** MATERIAL SHOWN follows **
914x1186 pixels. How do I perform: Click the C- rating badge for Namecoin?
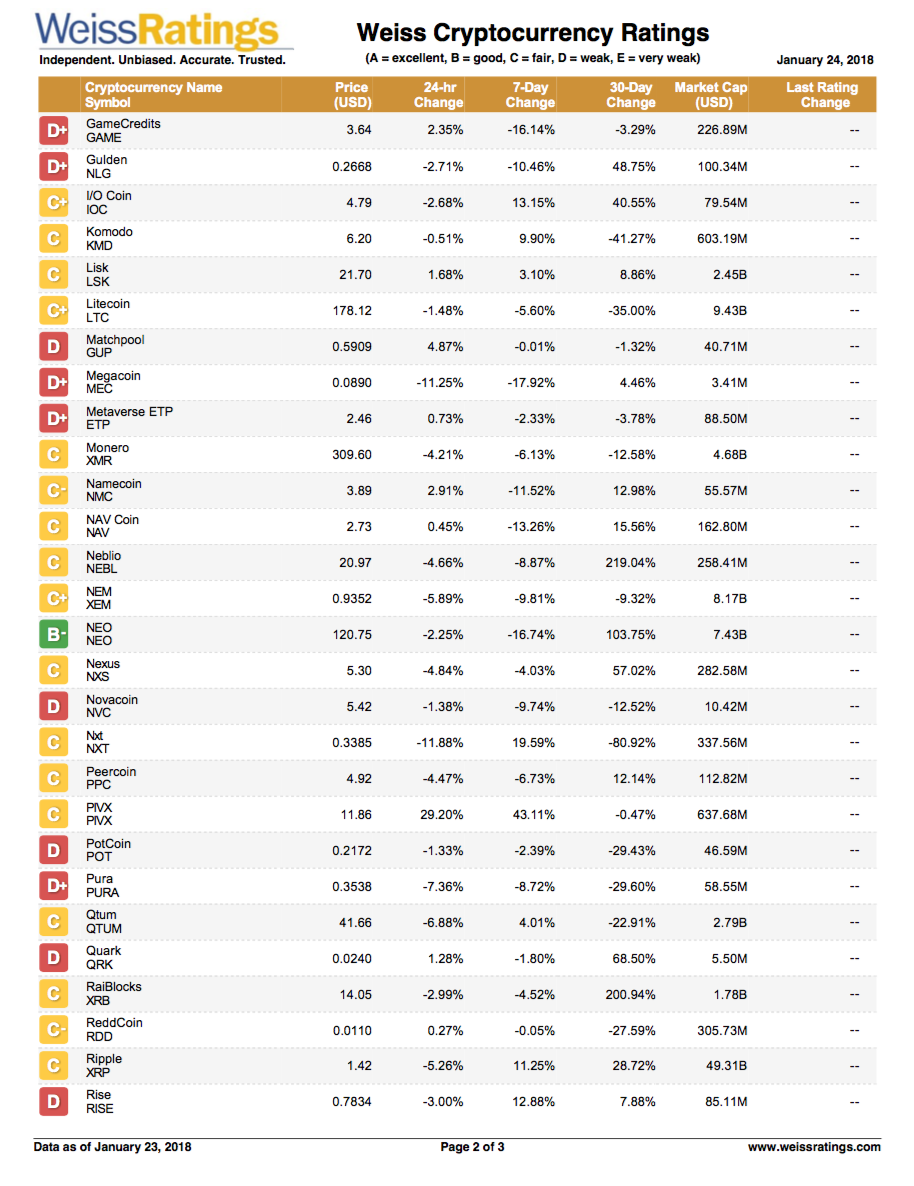click(x=54, y=490)
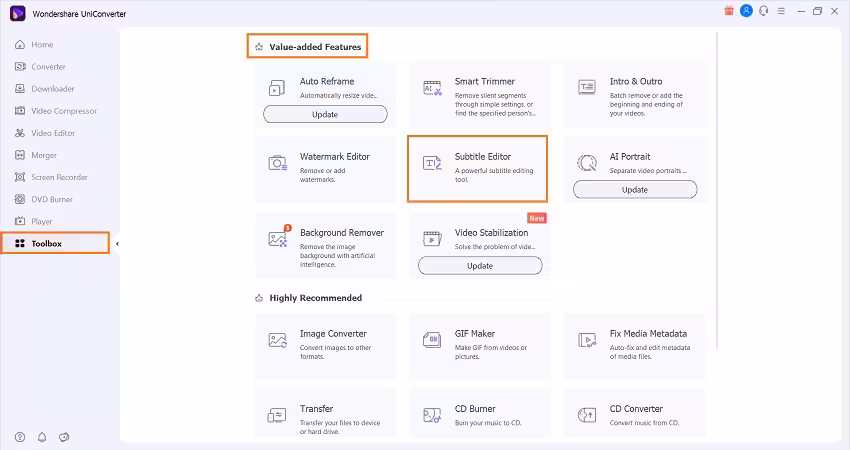Click the Background Remover tool icon

[278, 239]
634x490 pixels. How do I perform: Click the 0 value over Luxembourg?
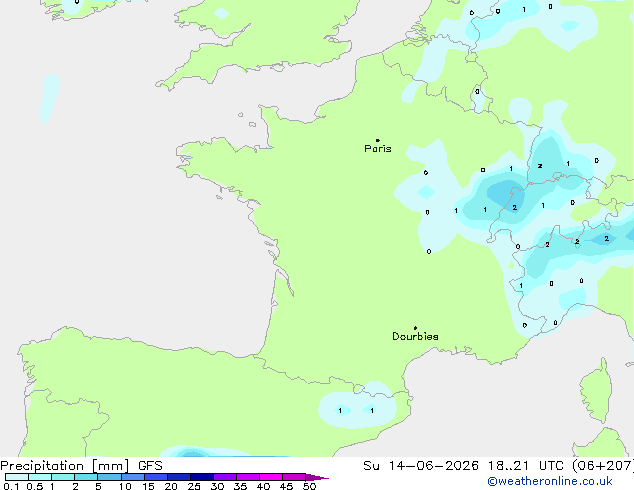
** End of MATERIAL SHOWN **
ACTION ITEM.
Print out all the material word for word but exclude any images.

SOLUTION BELOW.
914x1186 pixels. How do I perform: Click the C- rating badge for Namecoin?
click(x=54, y=490)
Click the Background Remover tool icon

[278, 239]
634x490 pixels. How do I perform: Click the 0 value over Luxembourg?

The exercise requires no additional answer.